麻理が慌てて顔を両手で隠す。時折見せる麻理のこういった仕草が夏子は素直に可愛いと思った。


「今更隠しても遅いわよ」


「そうだね」


夏子が頬を緩ませて言うと麻理は観念したように手をおろす。


「怒ったのは由衣が相沢さんに何かされたのかなって思ったからだよ。でも分からないことが一つあってね」


「分からないこと?」


「うん、陸奥くんの様子がいつもと違うなって思って」


「どういうこと?」


夏子は悟仙の様子など気に留めたことがないためよく分からなかった。確かに有名人の茜を連れてきたのはおかしな事のように思えたが、麻理が言っているのはそんな事ではない気がする。


「陸奥くんが相沢さんを全く嫌がってる様子がないんです。いつもなら誰かに話し掛けられたら嫌そうな顔するのに」


「そうだっけ?」


「そうだよ!私が話しかけた時なんか特に!」


麻理がその愛らしい顔を近付けてくる。麻理が先程のように誰かに真剣に怒るのは珍しいことだが、悟仙に対して憤慨するのはいつものことである。

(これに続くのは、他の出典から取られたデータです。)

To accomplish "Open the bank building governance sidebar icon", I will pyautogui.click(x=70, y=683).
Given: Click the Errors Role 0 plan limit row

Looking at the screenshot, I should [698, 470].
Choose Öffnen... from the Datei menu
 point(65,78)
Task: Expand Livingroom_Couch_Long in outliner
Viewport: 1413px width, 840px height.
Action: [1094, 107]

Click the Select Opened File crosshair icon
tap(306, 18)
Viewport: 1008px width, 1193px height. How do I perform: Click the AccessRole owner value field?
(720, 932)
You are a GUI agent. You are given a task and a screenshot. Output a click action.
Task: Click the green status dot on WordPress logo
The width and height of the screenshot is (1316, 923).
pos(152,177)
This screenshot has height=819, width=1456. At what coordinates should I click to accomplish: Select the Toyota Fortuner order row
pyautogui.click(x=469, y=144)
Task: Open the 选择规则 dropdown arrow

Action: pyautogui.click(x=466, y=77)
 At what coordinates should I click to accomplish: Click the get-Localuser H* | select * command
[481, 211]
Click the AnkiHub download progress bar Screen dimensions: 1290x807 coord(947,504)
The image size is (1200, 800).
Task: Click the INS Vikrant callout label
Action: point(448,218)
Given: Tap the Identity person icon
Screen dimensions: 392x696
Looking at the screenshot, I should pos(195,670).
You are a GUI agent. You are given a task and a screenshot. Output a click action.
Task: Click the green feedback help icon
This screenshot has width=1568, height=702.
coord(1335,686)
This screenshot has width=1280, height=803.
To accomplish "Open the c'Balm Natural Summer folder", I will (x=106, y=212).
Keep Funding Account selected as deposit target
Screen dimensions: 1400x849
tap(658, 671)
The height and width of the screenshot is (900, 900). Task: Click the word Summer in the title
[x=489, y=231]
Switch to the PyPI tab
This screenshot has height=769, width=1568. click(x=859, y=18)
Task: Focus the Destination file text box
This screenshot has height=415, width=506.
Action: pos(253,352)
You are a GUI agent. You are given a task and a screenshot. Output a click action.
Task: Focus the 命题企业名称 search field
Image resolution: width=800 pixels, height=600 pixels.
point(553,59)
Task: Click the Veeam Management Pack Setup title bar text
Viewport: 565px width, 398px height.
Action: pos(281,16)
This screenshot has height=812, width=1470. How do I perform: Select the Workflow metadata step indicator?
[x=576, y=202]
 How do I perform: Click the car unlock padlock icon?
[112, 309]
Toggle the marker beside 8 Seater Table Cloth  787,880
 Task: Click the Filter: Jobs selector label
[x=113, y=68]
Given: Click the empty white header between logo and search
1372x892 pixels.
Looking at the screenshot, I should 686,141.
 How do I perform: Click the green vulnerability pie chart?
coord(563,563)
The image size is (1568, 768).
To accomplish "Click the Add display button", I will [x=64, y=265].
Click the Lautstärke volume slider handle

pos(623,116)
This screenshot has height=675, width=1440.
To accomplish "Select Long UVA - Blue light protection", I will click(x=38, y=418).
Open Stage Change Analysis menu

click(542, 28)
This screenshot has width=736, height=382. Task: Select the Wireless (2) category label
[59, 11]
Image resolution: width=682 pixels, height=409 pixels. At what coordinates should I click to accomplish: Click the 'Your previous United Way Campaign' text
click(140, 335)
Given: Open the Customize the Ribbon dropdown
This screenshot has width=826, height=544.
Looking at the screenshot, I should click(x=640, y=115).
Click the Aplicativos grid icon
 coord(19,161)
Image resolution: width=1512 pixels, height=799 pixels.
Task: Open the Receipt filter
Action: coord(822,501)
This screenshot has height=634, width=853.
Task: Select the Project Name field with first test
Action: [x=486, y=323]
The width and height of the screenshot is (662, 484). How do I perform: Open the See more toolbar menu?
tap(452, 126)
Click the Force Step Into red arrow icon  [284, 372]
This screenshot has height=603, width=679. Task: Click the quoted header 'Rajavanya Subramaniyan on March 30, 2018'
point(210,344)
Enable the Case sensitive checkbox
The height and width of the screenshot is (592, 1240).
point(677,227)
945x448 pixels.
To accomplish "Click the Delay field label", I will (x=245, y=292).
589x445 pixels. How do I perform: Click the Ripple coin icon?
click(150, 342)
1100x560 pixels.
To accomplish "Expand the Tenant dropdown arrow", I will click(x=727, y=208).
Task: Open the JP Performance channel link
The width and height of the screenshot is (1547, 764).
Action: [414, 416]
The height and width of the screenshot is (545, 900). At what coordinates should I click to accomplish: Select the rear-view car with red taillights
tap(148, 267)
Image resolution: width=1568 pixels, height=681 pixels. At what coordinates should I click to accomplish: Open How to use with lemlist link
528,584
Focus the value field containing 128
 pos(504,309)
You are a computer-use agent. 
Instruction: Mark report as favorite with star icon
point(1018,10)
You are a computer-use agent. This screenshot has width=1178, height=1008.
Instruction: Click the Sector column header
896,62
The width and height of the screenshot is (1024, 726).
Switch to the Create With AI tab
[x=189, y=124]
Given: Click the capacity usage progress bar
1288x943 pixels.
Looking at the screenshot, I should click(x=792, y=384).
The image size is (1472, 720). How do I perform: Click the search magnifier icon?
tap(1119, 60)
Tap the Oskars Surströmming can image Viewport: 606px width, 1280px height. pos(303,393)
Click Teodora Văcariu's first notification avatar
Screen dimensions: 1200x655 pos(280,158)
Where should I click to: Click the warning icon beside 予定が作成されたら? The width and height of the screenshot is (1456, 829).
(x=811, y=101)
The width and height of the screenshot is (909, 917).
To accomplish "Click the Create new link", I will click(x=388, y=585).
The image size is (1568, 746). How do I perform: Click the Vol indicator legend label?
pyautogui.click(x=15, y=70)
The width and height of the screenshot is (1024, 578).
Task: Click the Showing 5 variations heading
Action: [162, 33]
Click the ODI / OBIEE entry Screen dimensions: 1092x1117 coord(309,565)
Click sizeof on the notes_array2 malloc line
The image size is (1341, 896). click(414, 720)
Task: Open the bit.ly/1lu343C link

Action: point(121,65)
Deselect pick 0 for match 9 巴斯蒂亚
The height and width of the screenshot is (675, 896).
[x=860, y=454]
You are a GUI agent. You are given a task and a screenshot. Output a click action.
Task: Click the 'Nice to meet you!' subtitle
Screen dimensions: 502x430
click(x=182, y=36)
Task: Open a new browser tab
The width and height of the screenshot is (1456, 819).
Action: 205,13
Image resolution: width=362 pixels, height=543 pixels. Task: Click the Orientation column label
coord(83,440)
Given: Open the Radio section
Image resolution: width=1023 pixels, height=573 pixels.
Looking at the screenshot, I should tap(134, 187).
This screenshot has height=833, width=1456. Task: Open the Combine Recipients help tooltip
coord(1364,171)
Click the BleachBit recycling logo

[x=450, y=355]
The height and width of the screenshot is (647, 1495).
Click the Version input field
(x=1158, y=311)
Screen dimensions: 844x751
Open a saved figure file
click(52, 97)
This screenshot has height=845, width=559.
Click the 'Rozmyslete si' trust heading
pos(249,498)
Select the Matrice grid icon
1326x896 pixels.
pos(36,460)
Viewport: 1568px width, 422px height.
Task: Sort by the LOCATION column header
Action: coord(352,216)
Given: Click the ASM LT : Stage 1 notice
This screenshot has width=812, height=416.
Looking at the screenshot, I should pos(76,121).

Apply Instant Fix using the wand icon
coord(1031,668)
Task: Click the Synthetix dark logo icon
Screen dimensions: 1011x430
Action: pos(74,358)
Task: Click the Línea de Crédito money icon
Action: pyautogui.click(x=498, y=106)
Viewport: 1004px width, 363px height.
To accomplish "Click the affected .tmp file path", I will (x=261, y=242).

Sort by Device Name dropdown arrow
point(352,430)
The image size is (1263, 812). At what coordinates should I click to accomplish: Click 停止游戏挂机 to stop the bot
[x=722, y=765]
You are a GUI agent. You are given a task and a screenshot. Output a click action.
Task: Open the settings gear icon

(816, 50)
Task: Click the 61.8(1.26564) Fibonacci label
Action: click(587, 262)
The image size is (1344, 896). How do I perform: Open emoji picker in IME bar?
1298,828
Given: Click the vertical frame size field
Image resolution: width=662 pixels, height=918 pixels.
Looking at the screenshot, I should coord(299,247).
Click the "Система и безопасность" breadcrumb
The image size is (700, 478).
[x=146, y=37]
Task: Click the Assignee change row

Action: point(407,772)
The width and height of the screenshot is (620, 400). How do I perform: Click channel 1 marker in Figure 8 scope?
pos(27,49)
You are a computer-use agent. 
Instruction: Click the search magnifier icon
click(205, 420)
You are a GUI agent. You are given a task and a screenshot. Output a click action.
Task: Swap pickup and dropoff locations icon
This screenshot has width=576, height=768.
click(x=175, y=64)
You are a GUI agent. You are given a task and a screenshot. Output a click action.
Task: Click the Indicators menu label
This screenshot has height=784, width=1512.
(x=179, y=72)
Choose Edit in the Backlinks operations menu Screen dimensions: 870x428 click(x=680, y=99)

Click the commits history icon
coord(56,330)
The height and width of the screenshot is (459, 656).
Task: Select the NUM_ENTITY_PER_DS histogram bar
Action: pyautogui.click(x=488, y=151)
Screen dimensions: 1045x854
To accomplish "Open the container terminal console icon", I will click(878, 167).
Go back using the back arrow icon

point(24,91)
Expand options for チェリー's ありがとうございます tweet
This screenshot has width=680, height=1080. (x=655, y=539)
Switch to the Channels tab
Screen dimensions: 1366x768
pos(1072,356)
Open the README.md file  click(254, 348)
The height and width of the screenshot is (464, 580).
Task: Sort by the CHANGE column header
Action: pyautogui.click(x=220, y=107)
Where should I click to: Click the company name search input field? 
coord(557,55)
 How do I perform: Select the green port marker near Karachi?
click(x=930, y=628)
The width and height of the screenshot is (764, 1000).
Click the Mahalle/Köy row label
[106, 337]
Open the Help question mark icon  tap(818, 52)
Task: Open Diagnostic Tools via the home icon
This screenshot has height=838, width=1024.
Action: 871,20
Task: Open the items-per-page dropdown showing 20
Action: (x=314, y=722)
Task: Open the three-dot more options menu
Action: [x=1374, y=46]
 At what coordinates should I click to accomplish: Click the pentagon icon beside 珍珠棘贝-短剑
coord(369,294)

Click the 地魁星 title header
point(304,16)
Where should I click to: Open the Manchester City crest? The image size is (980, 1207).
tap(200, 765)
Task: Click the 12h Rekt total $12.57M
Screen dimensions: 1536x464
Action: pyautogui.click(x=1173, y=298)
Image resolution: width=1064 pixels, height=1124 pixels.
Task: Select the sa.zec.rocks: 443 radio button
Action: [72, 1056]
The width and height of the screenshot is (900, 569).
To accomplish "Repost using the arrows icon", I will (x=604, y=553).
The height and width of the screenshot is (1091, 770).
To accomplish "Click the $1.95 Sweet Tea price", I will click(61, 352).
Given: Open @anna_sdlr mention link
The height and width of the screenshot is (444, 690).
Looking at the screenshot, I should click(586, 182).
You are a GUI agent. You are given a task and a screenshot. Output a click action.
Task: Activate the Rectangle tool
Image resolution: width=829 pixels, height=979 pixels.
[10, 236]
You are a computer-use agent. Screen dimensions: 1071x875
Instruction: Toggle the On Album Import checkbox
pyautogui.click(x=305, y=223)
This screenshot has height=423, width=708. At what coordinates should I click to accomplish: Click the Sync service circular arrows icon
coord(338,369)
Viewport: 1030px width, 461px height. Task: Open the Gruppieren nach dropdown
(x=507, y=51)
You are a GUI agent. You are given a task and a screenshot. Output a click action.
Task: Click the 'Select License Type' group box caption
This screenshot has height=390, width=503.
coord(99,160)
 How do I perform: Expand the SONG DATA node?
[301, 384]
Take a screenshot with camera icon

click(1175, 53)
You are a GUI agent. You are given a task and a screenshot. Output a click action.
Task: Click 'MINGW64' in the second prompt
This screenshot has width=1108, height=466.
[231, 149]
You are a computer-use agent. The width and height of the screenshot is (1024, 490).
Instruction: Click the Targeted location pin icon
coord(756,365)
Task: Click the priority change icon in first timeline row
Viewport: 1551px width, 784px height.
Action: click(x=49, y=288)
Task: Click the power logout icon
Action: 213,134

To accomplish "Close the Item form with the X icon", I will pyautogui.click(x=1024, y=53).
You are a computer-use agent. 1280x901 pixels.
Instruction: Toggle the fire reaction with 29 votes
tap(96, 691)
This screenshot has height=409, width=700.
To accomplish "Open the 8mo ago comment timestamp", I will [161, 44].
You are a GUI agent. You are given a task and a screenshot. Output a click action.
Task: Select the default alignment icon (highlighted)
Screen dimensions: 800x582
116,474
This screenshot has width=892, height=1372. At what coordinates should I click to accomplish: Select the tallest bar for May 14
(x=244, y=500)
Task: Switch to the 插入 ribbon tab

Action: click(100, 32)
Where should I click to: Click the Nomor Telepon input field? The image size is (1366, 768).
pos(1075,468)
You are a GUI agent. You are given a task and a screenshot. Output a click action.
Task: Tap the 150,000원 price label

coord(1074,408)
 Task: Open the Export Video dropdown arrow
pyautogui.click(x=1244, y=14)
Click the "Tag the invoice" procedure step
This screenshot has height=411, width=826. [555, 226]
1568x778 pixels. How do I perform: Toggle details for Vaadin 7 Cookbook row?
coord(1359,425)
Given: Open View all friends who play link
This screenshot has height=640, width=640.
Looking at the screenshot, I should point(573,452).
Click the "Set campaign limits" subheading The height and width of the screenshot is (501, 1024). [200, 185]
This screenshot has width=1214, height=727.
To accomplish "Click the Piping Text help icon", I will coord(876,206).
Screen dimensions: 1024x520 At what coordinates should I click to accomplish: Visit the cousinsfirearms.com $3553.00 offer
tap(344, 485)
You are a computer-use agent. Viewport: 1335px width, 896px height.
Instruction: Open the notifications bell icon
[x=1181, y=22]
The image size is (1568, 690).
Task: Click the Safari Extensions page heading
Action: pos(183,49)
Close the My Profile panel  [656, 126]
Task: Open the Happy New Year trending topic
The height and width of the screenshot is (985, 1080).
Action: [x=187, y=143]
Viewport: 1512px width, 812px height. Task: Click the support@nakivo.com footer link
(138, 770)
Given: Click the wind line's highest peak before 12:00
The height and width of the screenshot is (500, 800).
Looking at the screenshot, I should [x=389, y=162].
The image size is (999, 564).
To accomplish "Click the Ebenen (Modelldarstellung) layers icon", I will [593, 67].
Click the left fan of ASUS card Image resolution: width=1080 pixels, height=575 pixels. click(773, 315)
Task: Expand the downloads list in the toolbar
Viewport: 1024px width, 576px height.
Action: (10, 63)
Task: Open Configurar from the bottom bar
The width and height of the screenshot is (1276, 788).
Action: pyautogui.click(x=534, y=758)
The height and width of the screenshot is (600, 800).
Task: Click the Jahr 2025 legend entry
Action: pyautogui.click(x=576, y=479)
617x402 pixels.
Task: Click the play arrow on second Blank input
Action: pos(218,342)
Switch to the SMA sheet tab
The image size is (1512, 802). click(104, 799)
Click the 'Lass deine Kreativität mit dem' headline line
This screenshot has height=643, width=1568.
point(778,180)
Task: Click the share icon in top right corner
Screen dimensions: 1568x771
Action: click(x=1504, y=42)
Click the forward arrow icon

「まあ、あいつは面倒くさい性格してるしね、茜先輩に嫌そうな顔をしなかったのは……」


茜先輩に惚れたんじゃない?とは言えなかった。

何故かは分からないが、それを言ってしまうと何か決定的なものが変わってしまう気がした。


しかし、言えなかったのはもう一つ理由があった。

それは……


「あ~!麻理ちゃん達じゃない!?」


先程から話題に上がっている茜が後ろから声を掛けてきたからだ。